Kill Bill Volume 1 (2003)

A grindhouse homage to martial arts and samurai films, Uma Thurman stars as an assassin who must go it alone when her former boss and colleagues try to kill her and her unborn child. The film also starts Lucy Lui, Michael Madsen, Daryl Hannah, Vivica A. Fox and David Carradine. The film includes an over the top fight scene between Thurman and Liu set in Japan, that definitely left fans on the edge of their seats as they waited for part two.

Kill Bill Volume 2 (2004)

While sequels are normally a disappointment, Volume 2 was not, as we discovered more about where this group of assassins come from. It also delivered us the famous coffin scene, which needs no further explanation for anyone who has seen the movie. When you put these two films together, what you are left with is a masterful celebration of the martial arts genre that isn’t afraid to go just far enough!

Grindhouse: Death Proof (2007)

Death Proof was part of a grindhouse double feature horror that Tarantino delivered alongside Robert Rodriquez’s Terror Planet. It stars Kurt Russell as a stuntman who kills young women in stated car accidents. However, he finds that he has bitten off more than he can chew when he encounters Rosario Dawson and Vanessa Ferlito. These women won’t be the typical victims that we saw in many of the Grindhouse films from the 1970s.

Inglorious Basterds (2009)

You know that a World War II film from Quentin Tarantino is going to be bloody! It stars Brad Pitt and Eli Roth among a team of Jewish-American troops sent into Germany to kill as many Nazis as possible. They come up against SS Colonel Hans Landa, expertly played by Christoph Waltz, who is himself on the trail of some French -Jewish rebels. The characters and story line are interesting, and coupled with just the right dose of Tarantino’s signature violence.

Django Unchained (2012)

This might be Tarantino’s most violent film, though this is perhaps warranted by the subject matter. Jamie Foxx plays an ex-slave who teams up with a businessman played by Christoph Waltz (finally not the villain) to infiltrate Candyland, the plantation of Monsieur Calvin J. Candie, played by Leonardo DiCaprio. There he keeps the slaves down with the help of his butler Stephen, played by Tarantino favourite Samuel L. Jackson. While a free black man is a novelty at first to Candy, there will be a lot of blood for Django to get what he came for.

The Hateful Eight (2015)

Yet another “period piece” from Tarantino, this film is set sometime after the American civil war.
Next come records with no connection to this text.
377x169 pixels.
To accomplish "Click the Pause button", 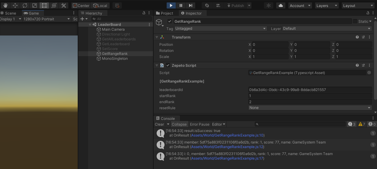I will (181, 5).
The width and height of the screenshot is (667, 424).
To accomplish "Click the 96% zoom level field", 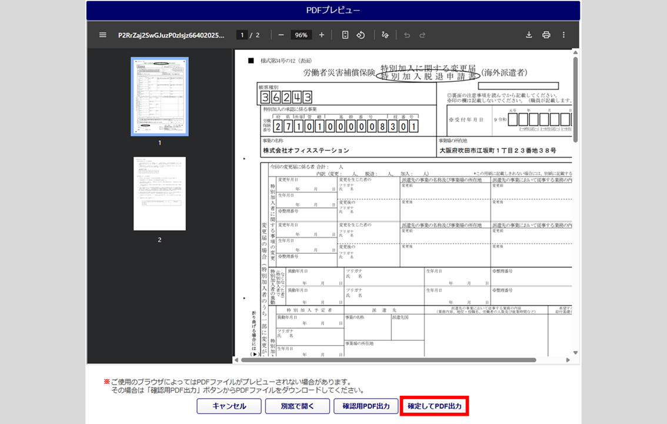I will [301, 35].
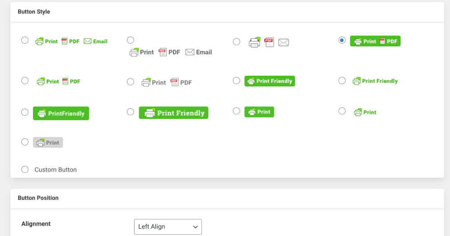Image resolution: width=450 pixels, height=236 pixels.
Task: Open the Left Align alignment dropdown
Action: 168,227

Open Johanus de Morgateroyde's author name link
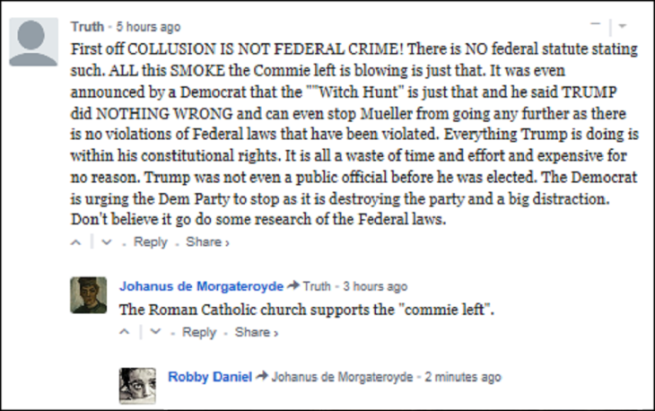[x=201, y=286]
A group of strangers find themselves thrown together as they seek refuge from a blizzard in a Stagecoach Stopover. However, it soon becomes apparent that the group may not all be there by coincidence, and each has their own agenda. Starring some of Tarantino’s staple actors including Samuel L. Jackson, Kurt Russell, Time Roth and Michael Madsen, plus a great performance from Jennifer Jason Leigh.

Once Upon a Time in Hollywood (2019)

Tarantino’s most recent outing was set in 1969 Hollywood, and he famously recreated the classic streets for several months, which city dwellers were able to enjoy. It stars Leonardo DiCaprio and Brad Pitt as an actor and his stunt double as they try and make their way in the high days of Hollywood. Of course, this is a Tarantino film, so it takes a dark turn. It also stars Margot Robbie as Sharon Tate, the actress and wife of Roman Polanski infamously killed by the disciples of Charles Manson.